**Text extract**
Thanks much all for your inputs, suggestions and ideas. I am a researcher
and I am planning to use Puppet as policy-based management system. As we all
know that puppet provides a low-level declarative language to define
policies so I was interested to know if there is any other way to define QoS
and Security related policies in puppet. I have setup a very basic
router initially  using IPTABLES and TC-ng. With a little effort, I came
across with http://github.com/camptocamp/puppet-iptables, but TC (traffic
control) support remained an issue.  My main research focus is refinement of
high-level policies (ponder2/swrl) to low-level policies (puppet) using
ontologies.

I would look at Endian (seems quite promising) but my hunch is that it won't
solve the problem, which I am addressing as a research problem. If puppet
doesn't support any network traffic controller/application now, would it
support in the future? Is there anything related to traffic controller in
the puppet development plan? How much effort it would require if I develop
TC-ng support plugin for puppet? I would really appreciate your ideas
and suggestions.

Thanks much for your help in advance, I really appreciate your efforts.

**Source material**
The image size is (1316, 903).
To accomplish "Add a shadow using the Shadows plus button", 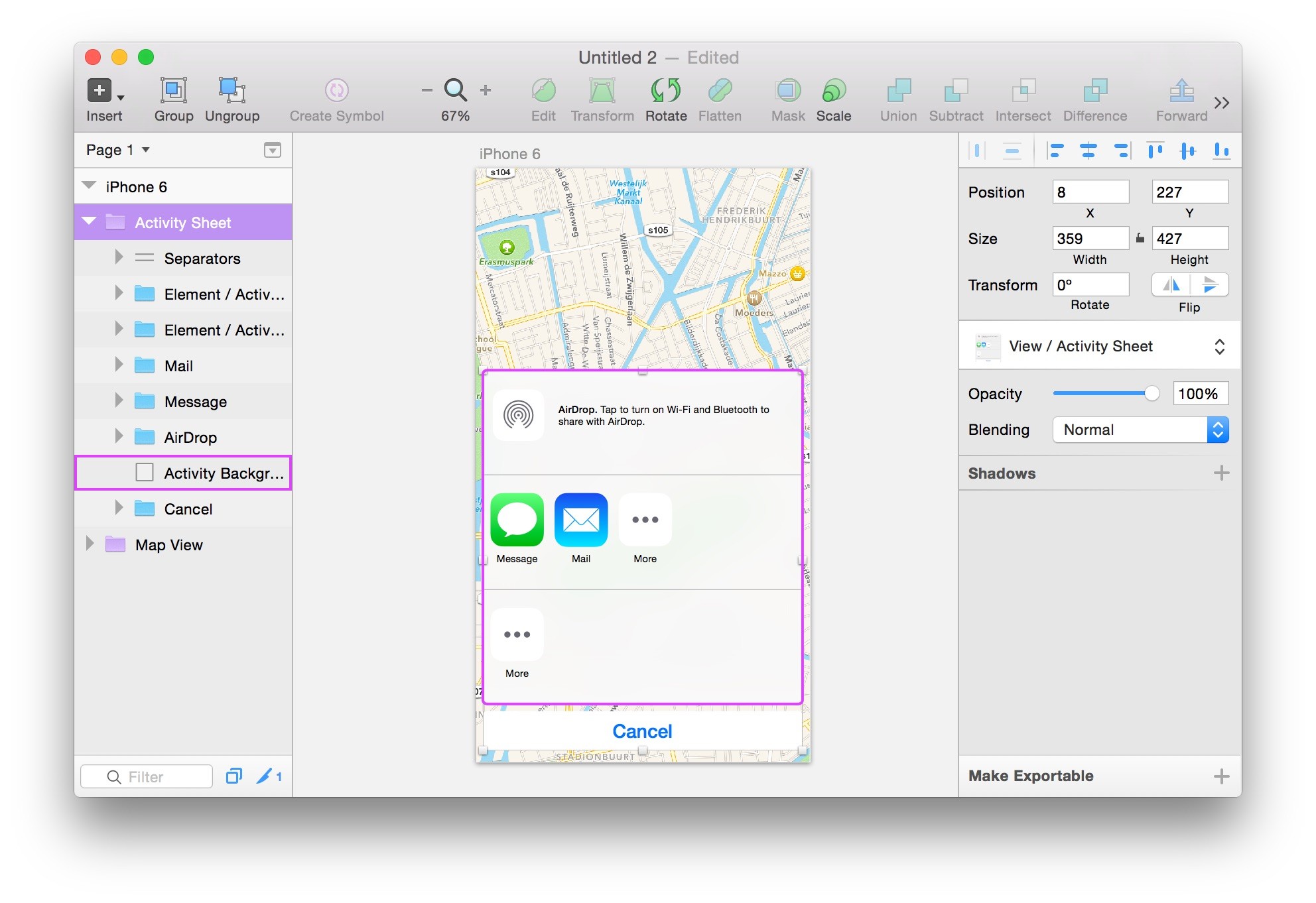I will (1221, 473).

**Stated task**
In the post about Puppet above, which two tools did the writer use to set up a basic router?

**Solution**
IPTABLES and TC-ng.